**SOURCE PASSAGE**:
⁂

Rosen was not charged with any crime, but it is unprecedented for the government, in an official court document, to accuse a reporter of breaking the law for conducting the routine business of reporting on government secrets. – Ryan Lizza, The New Yorker

Calling it a threat to "routine daily activities" in reporting, journalists across the spectrum have stepped up to protest new reports that the government traced phone calls, monitored security badge access records and obtained a search warrant for Fox News reporter James Rosen's Gmail account.

"(The) case against Fox's Rosen, in which (the Obama administration) is criminalizing reporting, makes all of the other 'scandals' look like giant nothing burgers," The New Yorker's Ryan Lizza tweeted Monday morning. "The Obama admin has accused Fox News of breaking the law in the course of doing routine reporting."

In a story by The Washington Post published Sunday, Ann Marimow reported on the case of Stephen Jin-Woo Kim, a government adviser who came under fire when the Justice Department began investigating possible leaks of classified information.

As part of the investigation, the government subpoenaed Rosen's private emails, with the court documents saying, "The reporter has committed or is committing a violation of section 793(d), as an aider and abettor and/or co-conspirator, to which the materials relate."

Section 793(d) says that anyone lawfully possessing information relating to the national defense, "which information the possessor has reason to believe could be used to the injury of the United States," and communicates that information, the person should be fined or imprisoned.

According to court documents, a June 2009 article written by Rosen included information that was classified as top secret/special compartmented information and Kim was the source of that information.

Politico's Josh Gerstein said the decision to go after Rosen for having potentially committed a crime by reporting top secret information allowed the government to access his emails through a search warrant rather than a subpoena.

"The government exhausted all reasonable non-media alternatives for collecting this evidence before seeking court approval for a search warrant," a spokesman for the U.S. Attorney's Office for the District of Columbia told The Huffington Post Monday. "Based on the investigation and all of the facts known to date, no other individuals, including the reporter have been charged since Mr. Kim was indicted nearly three years ago."

⁂

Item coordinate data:
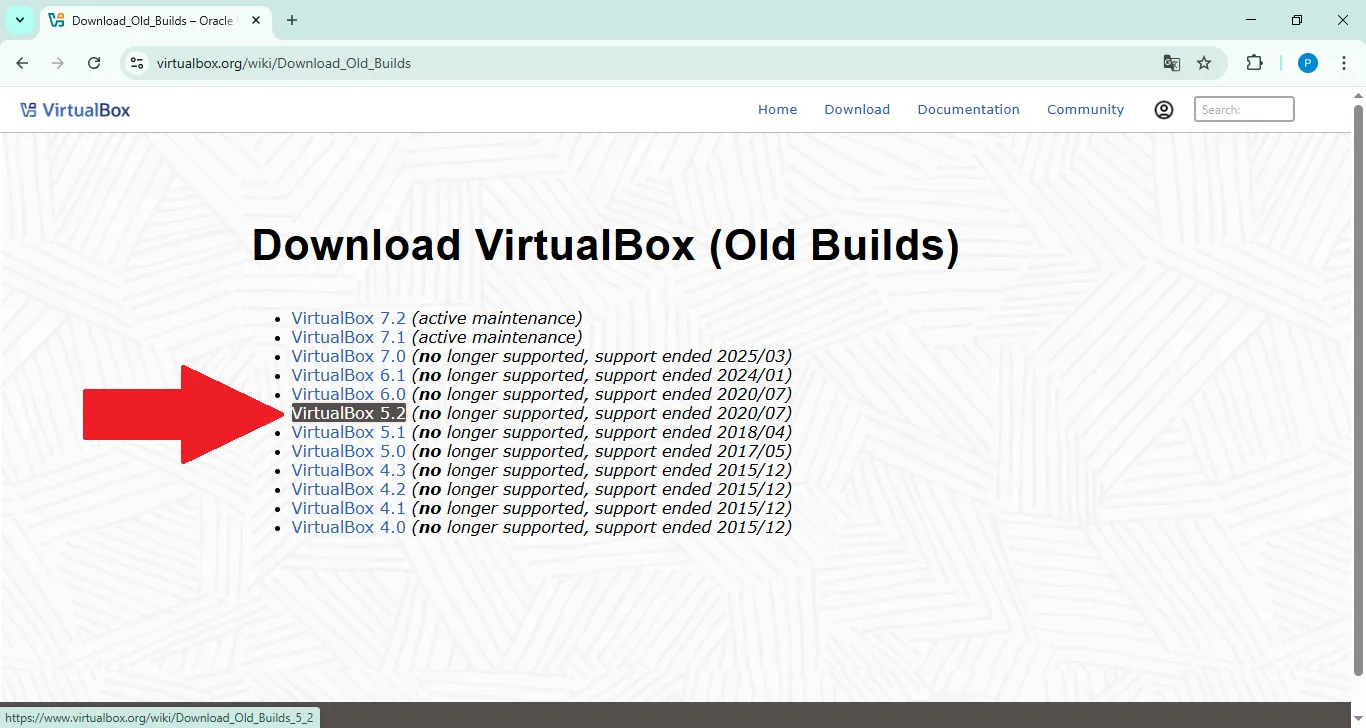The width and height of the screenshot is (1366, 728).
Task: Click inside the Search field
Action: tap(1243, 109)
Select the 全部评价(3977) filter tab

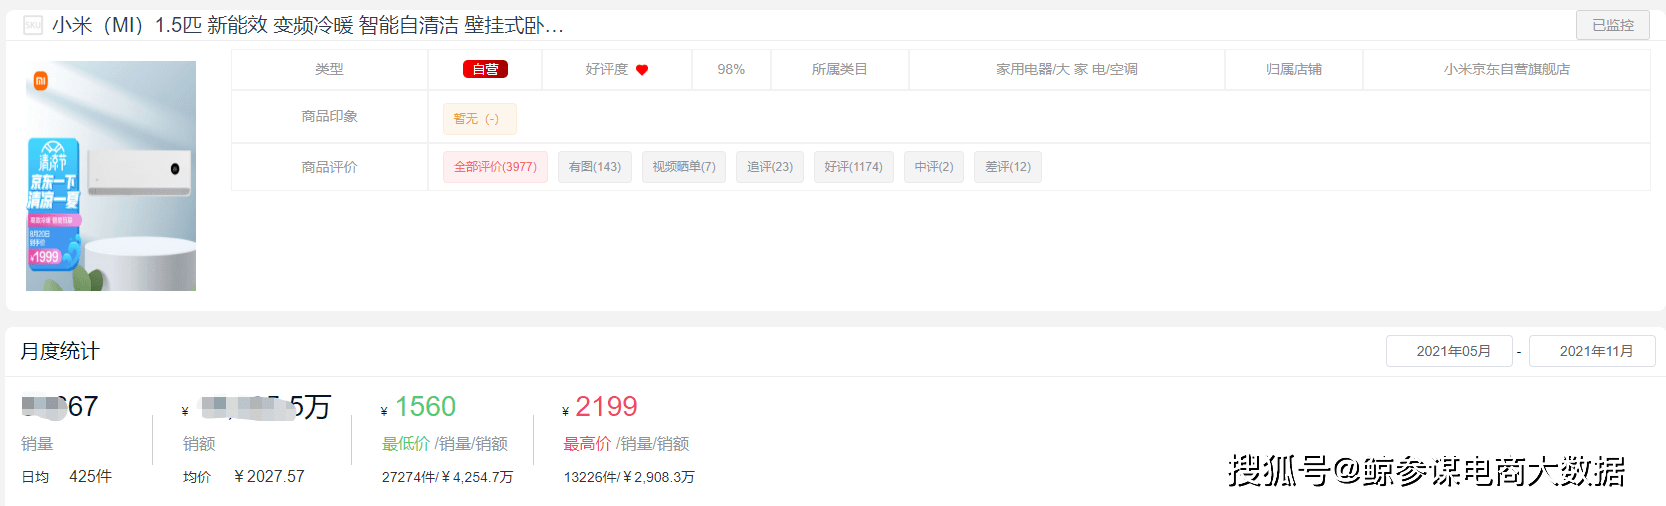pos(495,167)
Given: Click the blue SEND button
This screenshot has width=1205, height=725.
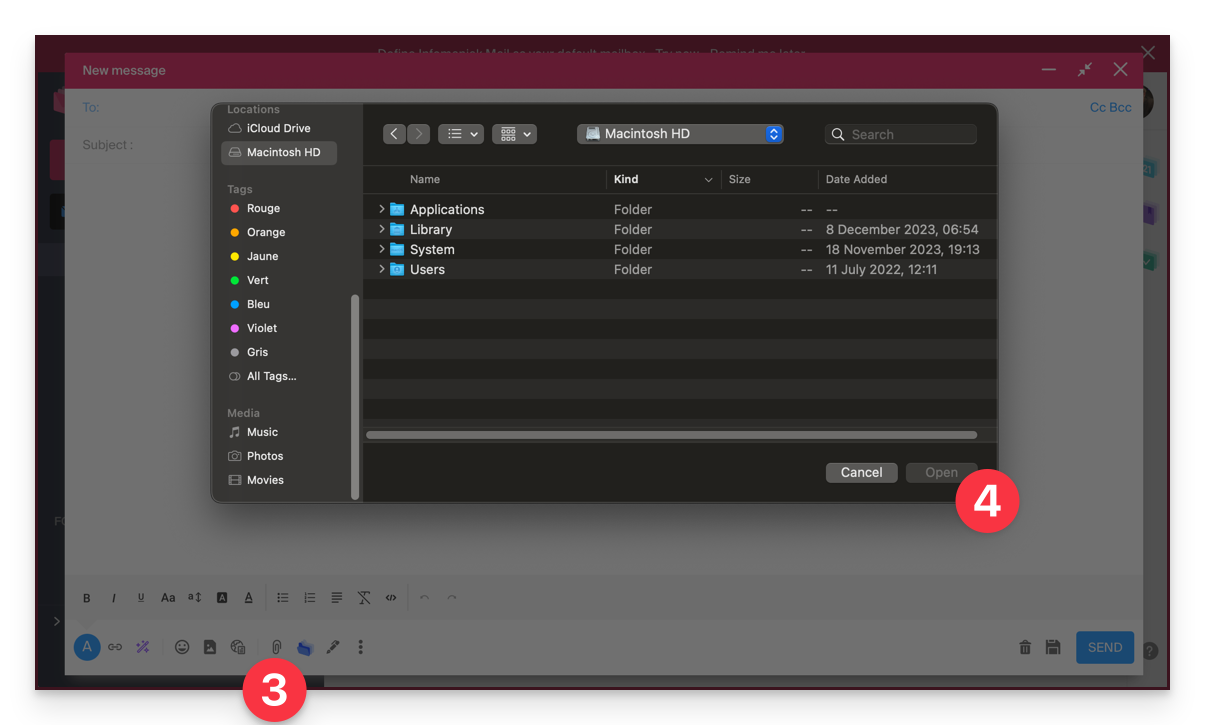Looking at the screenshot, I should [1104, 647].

⁂

**EXERCISES**:
a: In the article on the James Rosen case, what does Politico's Josh Gerstein say that treating Rosen as someone who may have committed a crime allowed the government to do?
b: Which news organizations are named in the article on the James Rosen case?
c: Continue the article on the James Rosen case from its last paragraph.

**OUTPUTS**:
a: Gerstein said that pursuing Rosen as having potentially committed a crime by reporting top secret information let the government get into his emails through a search warrant rather than a subpoena.

b:
- The New Yorker
- Fox News
- The Washington Post
- Politico
- The Huffington Post

c:
As the news was coming out Monday, Politico reporter Byron Tau echoed that point, tweeting, "For all the administration's crackdown on leakers, I don't believe it has actually jailed a working journalist."

"High bar!" Lizza tweeted back.

"Rosen was not charged with any crime," he later wrote for the The New Yorker, "but it is unprecedented for the government, in an official court document, to accuse a reporter of breaking the law for conducting the routine business of reporting on government secrets."

While Rosen remains unindicted, the consequences of the argument used to obtain access to his emails — that he acted as an "aider and abettor and/or co-conspirator" to Kim — are breathtaking, Trevor Trimm wrote Monday at pressfreedomfoundation.org.

"Under U.S. law, it is not illegal to publish classified information," Glenn Greenwald wrote at The Guardian. "That fact, along with the First Amendment's guarantee of press freedoms, is what has prevented the U.S. government from ever prosecuting journalists for reporting on what the U.S. government does in secret. This newfound theory of the Obama DOJ — that a journalist can be guilty of crimes for 'soliciting' the disclosure of classified information — is a means for circumventing those safeguards and criminalizing the act of investigative journalism itself.

"Accusing James Rosen of committing crimes — for basic reporting — may be the most dangerous thing the Obama DOJ has done yet," he also tweeted.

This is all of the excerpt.